BRANO SCELTO:
01.03 – ZACCARIA (Luca 1. 18-25)

18Zaccaria disse all’angelo: «Come potrò mai conoscere questo? Io sono vecchio e mia moglie è avanti negli anni». 19L’angelo gli rispose: «Io sono Gabriele, che sto dinanzi a Dio e sono stato mandato a parlarti e a portarti questo lieto annuncio. 20Ed ecco, tu sarai muto e non potrai parlare fino al giorno in cui queste cose avverranno, perché non hai creduto alle mie parole, che si compiranno a loro tempo».21Intanto il popolo stava in attesa di Zaccaria e si meravigliava per il suo indugiare nel tempio. 22Quando poi uscì e non poteva parlare loro, capirono che nel tempio aveva avuto una visione. Faceva loro dei cenni e restava muto. 23Compiuti i giorni del suo servizio, tornò a casa. 24Dopo quei giorni Elisabetta, sua moglie, concepì e si tenne nascosta per cinque mesi e diceva: 25«Ecco che cosa ha fatto per me il Signore, nei giorni in cui si è degnato di togliere la mia vergogna fra gli uomini».”.

DATI GREZZI:
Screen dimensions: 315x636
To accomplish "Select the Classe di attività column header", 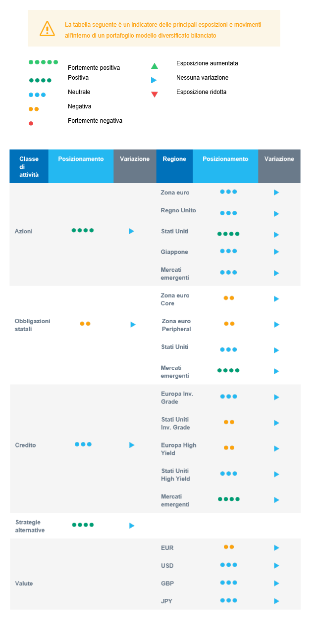I will click(29, 167).
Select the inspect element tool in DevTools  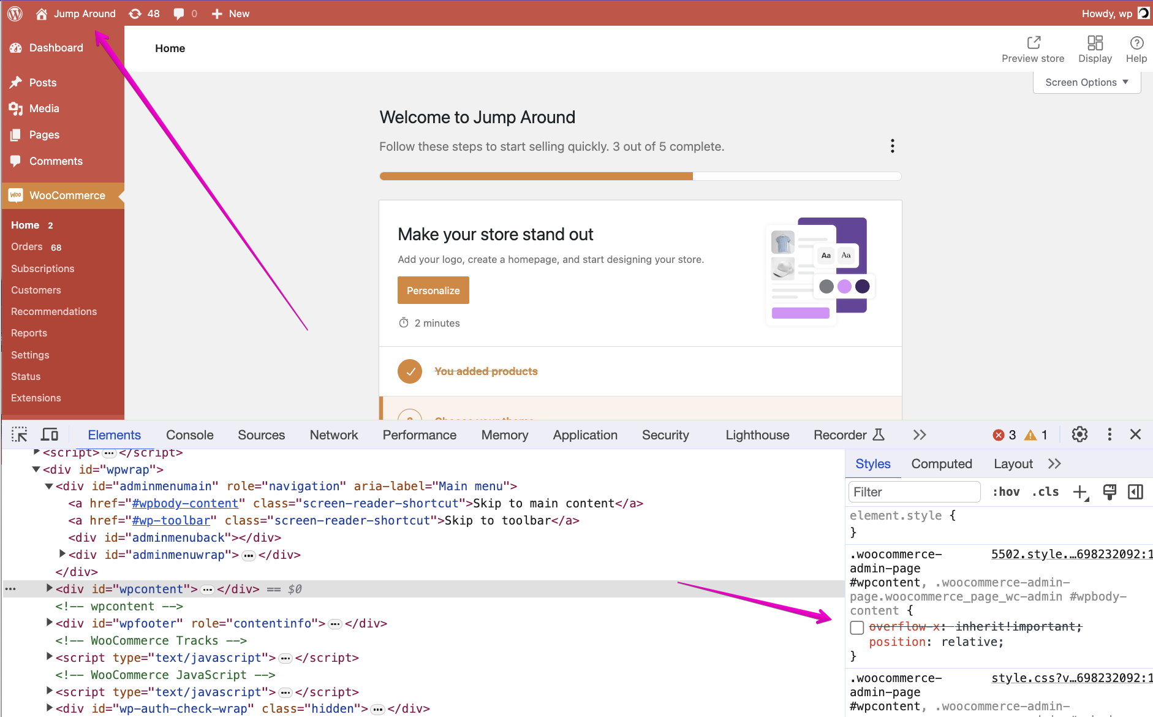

CONSEGNE DELL'ESERCIZIO:
(1) Nel brano su Zaccaria, per quanti mesi si tenne nascosta Elisabetta dopo aver concepito?
(2) Prosegui il brano su Zaccaria ed Elisabetta dopo l'ultima frase riportata.

IN RISPOSTA:
(1) Per cinque mesi.

(2)
            Con questi versi si conclude l’episodio dell’annuncio angelico a Zaccaria, sacerdote impegnato nell’offerta dell’incenso all’altare del luogo Santo. Dalla lettura del primo verso, il 18, emerge un dato già esposto nello studio precedente, dove abbiamo letto che “Elisabetta era sterile e tutti e due erano avanti negli anni”: Zaccaria si definisce “vecchio” e per sua moglie usa la stessa espressione dell’evangelista, “avanti negli anni”. Sappiamo che tutti coloro che prestavano servizio al Tempio dovevano avere un’età compresa fra i “trenta e i cinquant’anni” (Numeri 3) per cui quel sacerdote doveva necessariamente non averli ancora raggiunti. Indicando Elisabetta come persona “avanti negli anni”, poi, usava un’espressione che alludeva all’età fertile della donna che, al suo grado massimo dei 20 – 25 anni decresce fino ad arrivare allo zero attorno ai 44, per quanto oggi questo limite sia stato superato. Essendo Elisabetta sterile, in pratica Zaccaria vedeva una doppia impossibilità in sua moglie a partorire anche tenendo presente gli anni che aveva lui stesso, poiché anche gli uomini, sposandosi giovanissimi secondo la nostra ottica occidentale, avevano figli a un’età compresa tra i 14 e i 16 anni.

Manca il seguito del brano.